OK, so I exaggerate, but still. 

It’s been an uneventful day. We had two things in mind – go to Costco to see if they had the giant bar of Dairy Milk that was 10kg, £160 and came with a tray of prepped insulin on the side, and to Dobbies – our local garden centre. It’s a terribly posh garden centre, you can tell because the person blocking the exit tries to sell us an ‘orangerie’ on the way out, rather than double-glazing. An orangerie! Just the thing – I was beginning to grow concerned that my lemon tree was becoming a mite chilled in the North Sea air. Actually, confession: we’ve already got an orangerie, but because I’m not a pretentious tagnut, I call it a greenhouse. 

Costco, then. Costco on a Sunday. Four weeks before Christmas. Time to fight!

You witness this ugliness on Black Friday and during the sales and I just can’t get my head around it. I can’t! You see them on the television, queueing up outside of Next so at 5am they can rush in and have the pick of all the shit that no person wanted during the only time of the year pretty much guaranteed to empty your stock room, so what’s left is the absolute dregs. Wahey! I’m sure Aunt Marjorie will be delighted with her jumper stained with the greasy fingers of the desperate and the nonsensical. There was a guy on Look North the other day who had been queueing outside of Currys all night in anticipation of the bargains galore he expected from Black Friday. He was the only one who turned up. When they interviewed him on the television you could see in his eyes that he regretted his decision, but clearly didn’t want to back down, and he was later shown staggering shamefaced out of the shop after two hours (TWO HOURS! The only way I’d spend two hours in Currys would be if I’d had a cardiac arrest in the TV section, and that’s pretty bloody likely given how high their prices are). What had he picked up? I couldn’t see everything, but there were at least four graphics cards, two blu-ray players and some speakers. Not good speakers, I add. It was as if he was the sole contestant in the world’s most depressing version of Fun House – one where Melanie and Martina had long since died and Pat Sharp didn’t have a haircut that looked like Stevie Wonder had done it as a favour. He claimed to have spent £4,500, and all I could say to Paul was ‘Yes, but what price dignity?’. Takes all sorts.

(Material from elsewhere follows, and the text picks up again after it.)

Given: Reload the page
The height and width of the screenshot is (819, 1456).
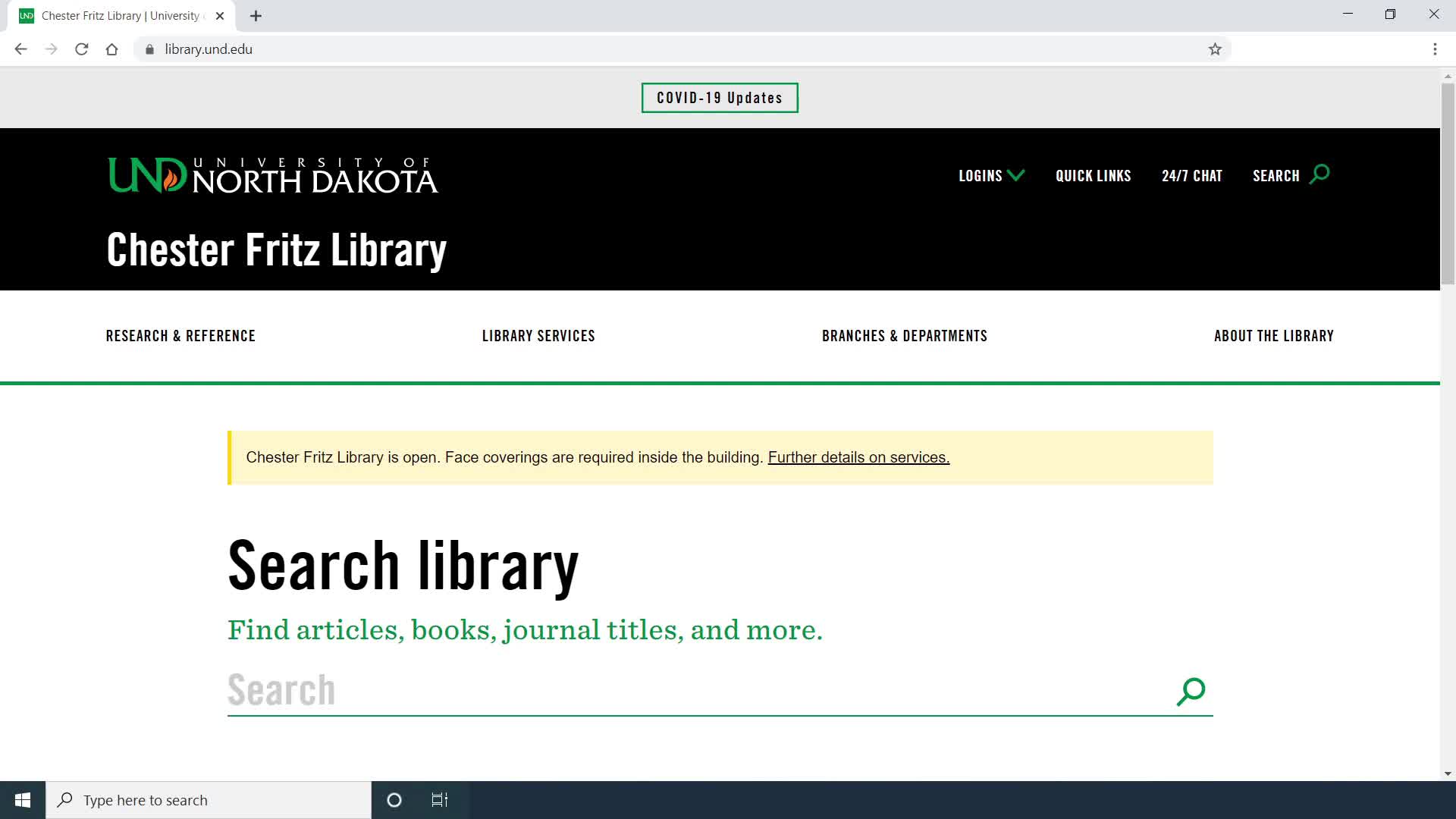Looking at the screenshot, I should [81, 49].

It took us almost 45 minutes in Costco to pick up a wheelbarrow of tea-bags, a mountain of coffee and a box of Rice Krispies so big that I feel like I’m in a shit version of Honey I Shrunk the Kids every time I look at it. It then took us almost an hour to get out of the ‘Metrocentre’ area, which was awash with red-faced families in oversized cars all trying to cram into the same lane. Luckily, we had the audiobook version of Carrie to finish in the car, so we were fairly content, though god knows what passer-bys must have thought to hear some American woman screaming about dirtypillows and menstrual blood coming from our car. I’d love to be telekinetic but I’d definitely end up being sent to Hell afterwards – people who so much as blocked my way for a moment in Marks and Spencers would be sent flying up into the air-conditioning fans and turned to jam, or all those Audis that insist on cutting in at the last second and blocking the box junction outside of where I park – they’d end up crumbled into a cube no smaller than the dice from a Travel Monopoly set. The world would be on fire before the end of the week, I almost guarantee it. I already spend roughly forty hours a week looking crazily at the back of someone’s head and willing their brain to start leaking out of their ears. Sigh.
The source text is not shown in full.